Category: Space      Published: December 20, 2012

By: Christopher S. Baird, author of The Top 50 Science Questions with Surprising Answers and Associate Professor of Physics at West Texas A&M University

Outer space is teaming with fields and particles, as depicted in this artistic rendering. Even a "perfect" vacuum would still hold vacuum energy, the Higgs field, and spacetime curvature. Space seems empty to humans because we can't see most of the stuff there, and because there is much less air than we are used to. Public Domain Image, source: Christopher S. Baird.

Space is not empty. A point in outer space is filled with gas, dust, a wind of charged particles from the stars, light from stars, cosmic rays, radiation left over from the Big Bang, gravity, electric and magnetic fields, and neutrinos from nuclear reactions. As the book "Nothingness: The Science of Empty Space" by Dr. Henning Genz describes, space is also filled with two things we can't directly detect: dark matter and dark energy. Even if all these things could be removed and blocked out from a certain region of space, there would still be three things we could never remove according to Dr. Genz: (1) vacuum energy, (2) the Higgs field, and (3) spacetime curvature.

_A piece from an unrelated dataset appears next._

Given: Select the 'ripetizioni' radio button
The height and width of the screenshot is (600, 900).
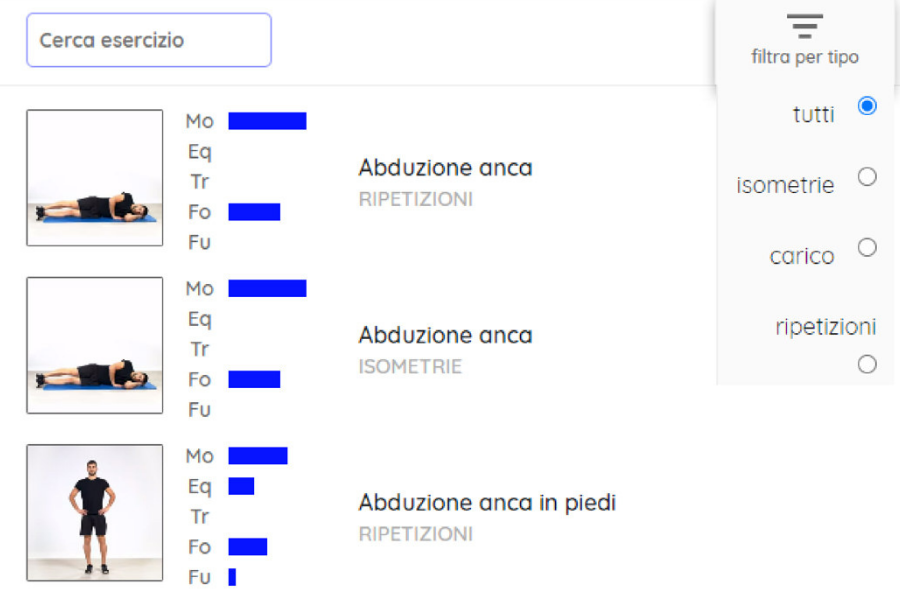Looking at the screenshot, I should coord(867,365).
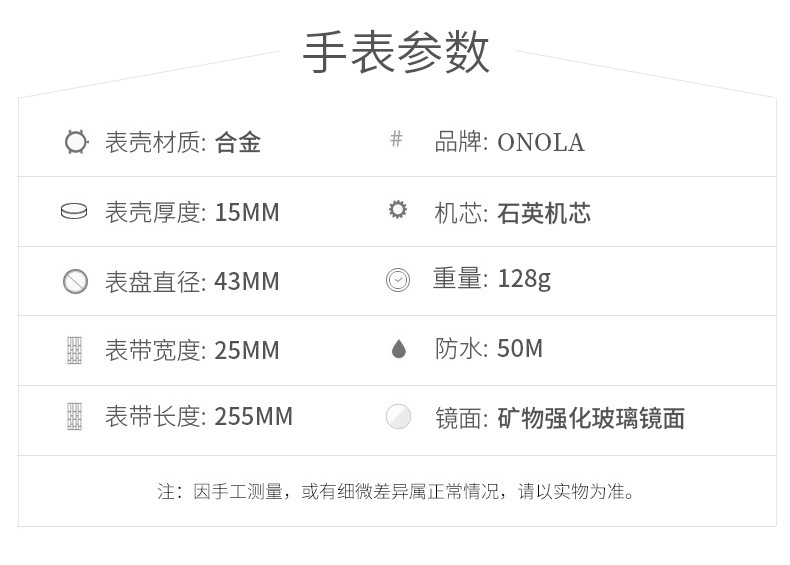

Vacuum energy (also called vacuum fluctuations or zero-point energy) is a sea of particles and antiparticles flashing briefly into and out of existence. Vacuum energy has a very real effect because it weakens, or screens, electric fields. Vacuum fluctuations are not some exotic, untested, theoretical artifact. Rather, vacuum fluctuations are fundamental to many everyday phenomena. Lasers, like the one in your DVD machine, crucially depend on the existence of vacuum fluctuations. A laser beam is created when you set up a material properly so that you get a chain reaction of coherent light emissions. This chain reaction is started by vacuum fluctuations. Likewise, radioactive decay, such as experienced in the carbon-14 that archeologists use to date materials, is initiated by vacuum fluctuations. Vacuum energy can be measured through the Casimir effect: two uncharged metallic spheres are brought very close together and the vacuum energy causes them to be attracted. When their separation is small enough, the attraction due to vacuum energy dominates over gravitational and electromagnetic effects. Vacuum energy also accounts for the Lamb shift in hydrogen energy levels. Vacuum energy is an established principle of mainstream physics. (On the other hand, harnessing vacuum fluctuations as a free source of industrial energy is pseudo-science.)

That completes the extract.